As a photographer who uses analog camera film for his independent practice, Byers-Gamber routinely kept a cache of photographic films and this allowed him to start his project with haste. Once his project was in full swing - requiring further film stock and film developing - Los Angeles’s Freestyle Photo & Imaging Supplies had started a curbside pickup service, and a local photographer went back to old-school basics and set up a film developing system in their bathroom at home, compensating for the complete shutdown of photographic labs in the city. Fortuitously, Byers-Gamber had acquired a large-format field camera just before the first lockdown and, along with his tried-and-tested 6x7 Mamiya camera, set the parameters for a project that has a slow and considered concentration embedded within it.

Perhaps the most pronounced good fortune for Byers-Gamber’s process was the transformative reduction in traffic on roads and freeways. Journey times nostalgically took us back to earlier iterations and remembrances of being in a markedly less congested Los Angeles and raised the possibility of (albeit solitarily) re-discovering the city. At the height of Byers-Gamber’s project, he arranged day-long excursions - appreciating the sense of purpose, nourished by conversations in places that were new to him, and making up to eight socially distanced portraits in a day.

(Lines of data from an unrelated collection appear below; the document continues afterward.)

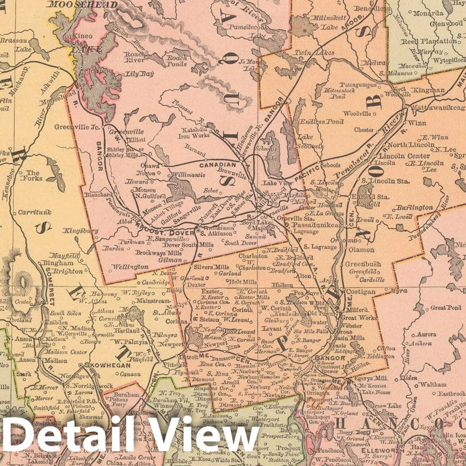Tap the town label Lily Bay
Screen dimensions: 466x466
click(139, 74)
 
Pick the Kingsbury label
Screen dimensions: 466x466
click(80, 231)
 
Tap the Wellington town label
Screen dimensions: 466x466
click(130, 266)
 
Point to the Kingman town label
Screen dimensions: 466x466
click(429, 90)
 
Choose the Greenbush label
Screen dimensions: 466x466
click(362, 263)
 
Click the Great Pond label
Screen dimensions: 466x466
click(445, 307)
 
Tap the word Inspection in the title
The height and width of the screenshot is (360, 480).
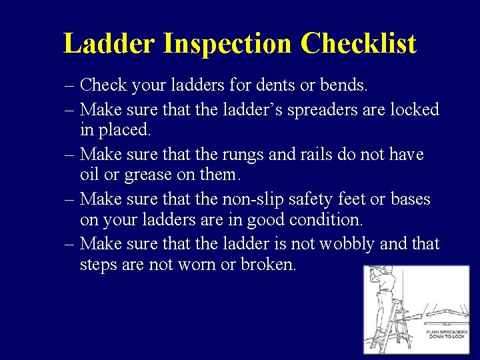point(227,44)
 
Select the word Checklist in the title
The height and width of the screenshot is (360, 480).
point(358,44)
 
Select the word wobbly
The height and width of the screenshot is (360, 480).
point(347,244)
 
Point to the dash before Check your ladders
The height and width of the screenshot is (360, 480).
point(70,86)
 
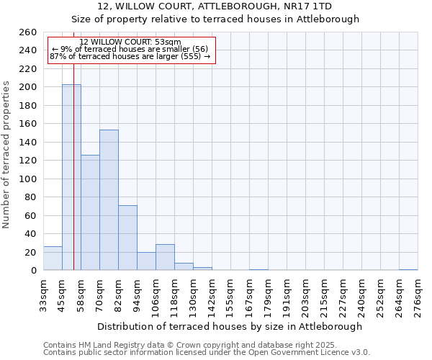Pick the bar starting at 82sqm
(x=127, y=238)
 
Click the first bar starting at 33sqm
(x=53, y=258)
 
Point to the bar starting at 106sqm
(x=165, y=258)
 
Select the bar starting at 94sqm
(x=146, y=261)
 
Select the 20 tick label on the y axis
(x=30, y=252)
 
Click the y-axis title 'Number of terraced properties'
(x=6, y=154)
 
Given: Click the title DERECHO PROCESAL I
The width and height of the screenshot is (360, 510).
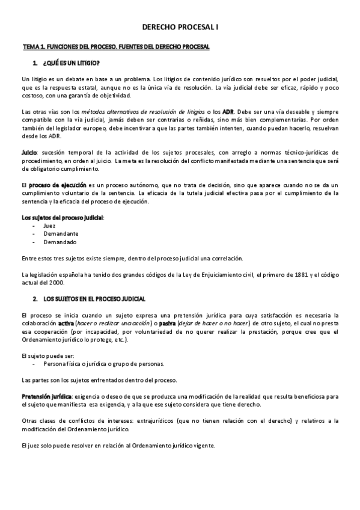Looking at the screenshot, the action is (180, 28).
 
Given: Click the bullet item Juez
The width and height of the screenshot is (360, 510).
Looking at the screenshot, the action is (49, 226).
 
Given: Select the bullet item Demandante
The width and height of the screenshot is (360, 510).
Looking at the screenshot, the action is (60, 234).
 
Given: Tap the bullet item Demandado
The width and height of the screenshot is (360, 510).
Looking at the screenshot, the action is (59, 242).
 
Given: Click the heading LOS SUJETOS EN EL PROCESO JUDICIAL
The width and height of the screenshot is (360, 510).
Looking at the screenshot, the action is (94, 299).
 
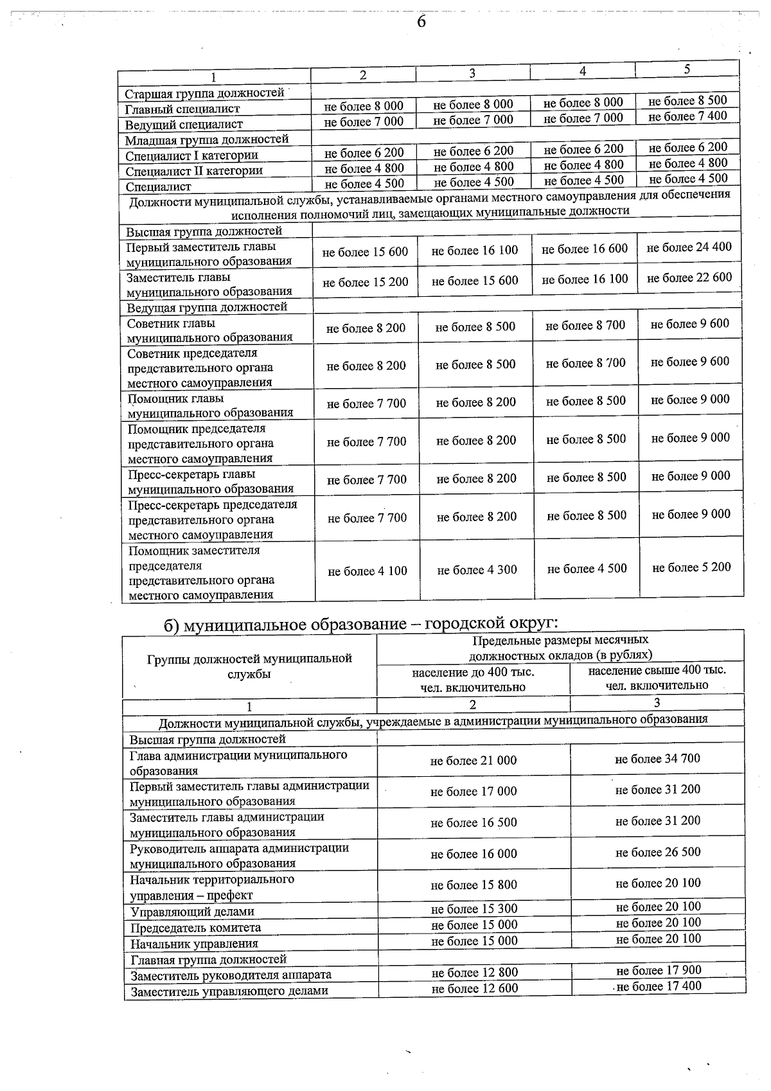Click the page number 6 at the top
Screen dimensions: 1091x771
[421, 22]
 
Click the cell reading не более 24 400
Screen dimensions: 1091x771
[689, 247]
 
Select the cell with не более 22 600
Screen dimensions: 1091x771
[689, 278]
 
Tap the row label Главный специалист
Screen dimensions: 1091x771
[182, 109]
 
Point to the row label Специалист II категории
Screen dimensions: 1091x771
[194, 171]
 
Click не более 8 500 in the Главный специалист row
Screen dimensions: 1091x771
[687, 101]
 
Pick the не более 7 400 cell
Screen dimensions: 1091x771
[687, 116]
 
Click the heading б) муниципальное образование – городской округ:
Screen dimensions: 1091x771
[360, 623]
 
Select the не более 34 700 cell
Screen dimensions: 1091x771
[657, 759]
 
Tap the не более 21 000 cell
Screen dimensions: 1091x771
[474, 761]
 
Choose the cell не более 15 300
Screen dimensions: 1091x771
[474, 909]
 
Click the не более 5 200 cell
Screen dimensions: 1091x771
[691, 567]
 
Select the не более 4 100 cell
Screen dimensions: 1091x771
[368, 571]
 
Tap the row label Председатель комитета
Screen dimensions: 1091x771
[196, 928]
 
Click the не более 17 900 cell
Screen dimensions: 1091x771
[659, 970]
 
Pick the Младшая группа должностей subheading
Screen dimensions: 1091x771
[207, 139]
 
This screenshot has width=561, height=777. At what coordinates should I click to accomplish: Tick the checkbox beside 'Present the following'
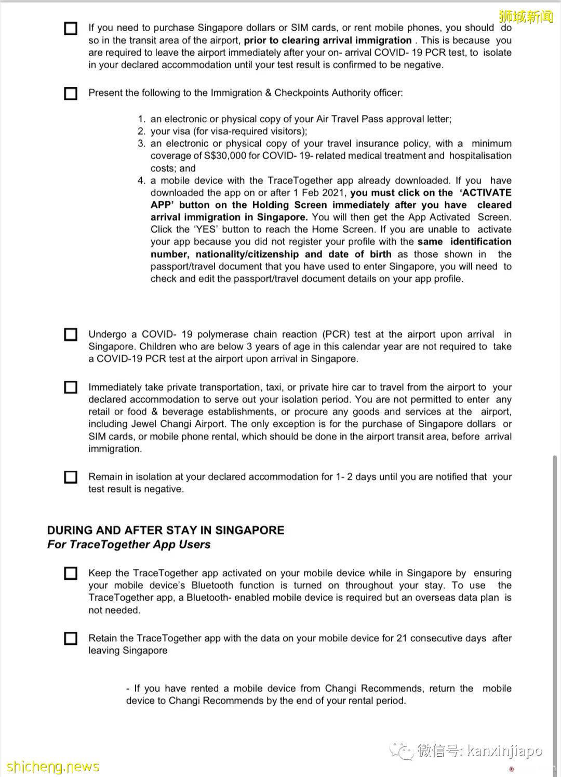tap(71, 94)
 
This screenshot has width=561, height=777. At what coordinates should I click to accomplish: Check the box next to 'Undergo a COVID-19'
tap(71, 334)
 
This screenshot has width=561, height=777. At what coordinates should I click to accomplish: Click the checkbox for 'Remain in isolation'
tap(71, 477)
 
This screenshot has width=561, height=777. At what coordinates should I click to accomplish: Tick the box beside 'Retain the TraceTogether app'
tap(71, 638)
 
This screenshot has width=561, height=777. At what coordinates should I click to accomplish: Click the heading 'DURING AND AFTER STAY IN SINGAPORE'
tap(166, 530)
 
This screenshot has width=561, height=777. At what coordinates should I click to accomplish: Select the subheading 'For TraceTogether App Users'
tap(129, 545)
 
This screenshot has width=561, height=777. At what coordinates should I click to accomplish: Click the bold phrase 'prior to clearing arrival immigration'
tap(328, 40)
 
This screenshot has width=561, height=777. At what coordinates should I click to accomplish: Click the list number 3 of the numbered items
tap(141, 144)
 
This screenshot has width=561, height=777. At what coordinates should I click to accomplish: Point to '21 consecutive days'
tap(441, 638)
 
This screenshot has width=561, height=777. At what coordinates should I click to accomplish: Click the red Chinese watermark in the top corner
tap(526, 17)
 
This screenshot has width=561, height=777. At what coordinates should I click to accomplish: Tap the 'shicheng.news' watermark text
tap(52, 767)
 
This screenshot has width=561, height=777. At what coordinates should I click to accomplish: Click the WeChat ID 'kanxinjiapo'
tap(504, 751)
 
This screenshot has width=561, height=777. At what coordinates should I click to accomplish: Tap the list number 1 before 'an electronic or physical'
tap(141, 119)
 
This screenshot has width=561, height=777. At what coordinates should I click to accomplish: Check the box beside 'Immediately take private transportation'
tap(71, 387)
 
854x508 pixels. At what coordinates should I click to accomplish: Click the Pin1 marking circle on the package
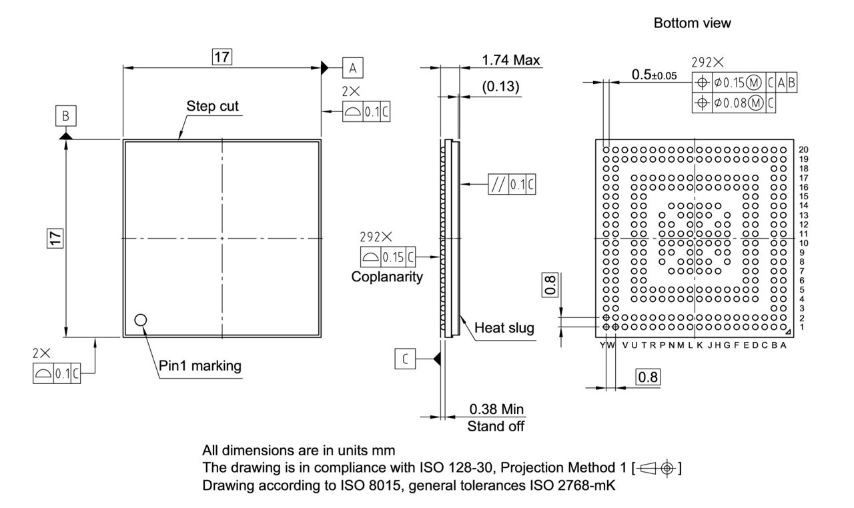tap(140, 320)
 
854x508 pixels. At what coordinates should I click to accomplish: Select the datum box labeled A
tap(354, 67)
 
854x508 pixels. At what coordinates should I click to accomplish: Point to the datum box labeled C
tap(405, 359)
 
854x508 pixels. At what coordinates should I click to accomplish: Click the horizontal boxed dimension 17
tap(222, 57)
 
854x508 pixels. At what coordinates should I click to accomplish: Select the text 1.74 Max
tap(510, 60)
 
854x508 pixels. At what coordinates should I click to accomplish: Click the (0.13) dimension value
tap(500, 87)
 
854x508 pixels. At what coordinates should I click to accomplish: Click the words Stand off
tap(496, 426)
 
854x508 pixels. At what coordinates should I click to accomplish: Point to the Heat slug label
tap(504, 328)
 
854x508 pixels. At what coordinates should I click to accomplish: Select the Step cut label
tap(212, 106)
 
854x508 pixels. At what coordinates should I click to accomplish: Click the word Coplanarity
tap(387, 277)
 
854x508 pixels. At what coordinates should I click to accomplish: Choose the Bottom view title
tap(692, 23)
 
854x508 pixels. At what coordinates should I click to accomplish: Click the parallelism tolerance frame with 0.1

This itinerant photographer - with his curious equipment and process - created a heightened and historic experience of photography as a definite occasion. As with much of Byers-Gamber’s practice, collaboration with his subjects and the animation of their contexts was central and there is a shared sense of photographer and subjects consciously marking this distinct moment in time. The often-present edges of the car’s interior around the open window in the photographs timestamp these portraits with the circumstances of their making. The purposefulness with which the subjects stand and sit, pause to allow the photographer to compose and capture their encounter onto a single sheet of photographic film is laid bare. Utilizing the space that the first lockdown engendered, Byers-Gamber’s seemingly simple action called forth photography’s enduring capacity to acknowledge our communities and connections, and a collective desire to be present and be seen.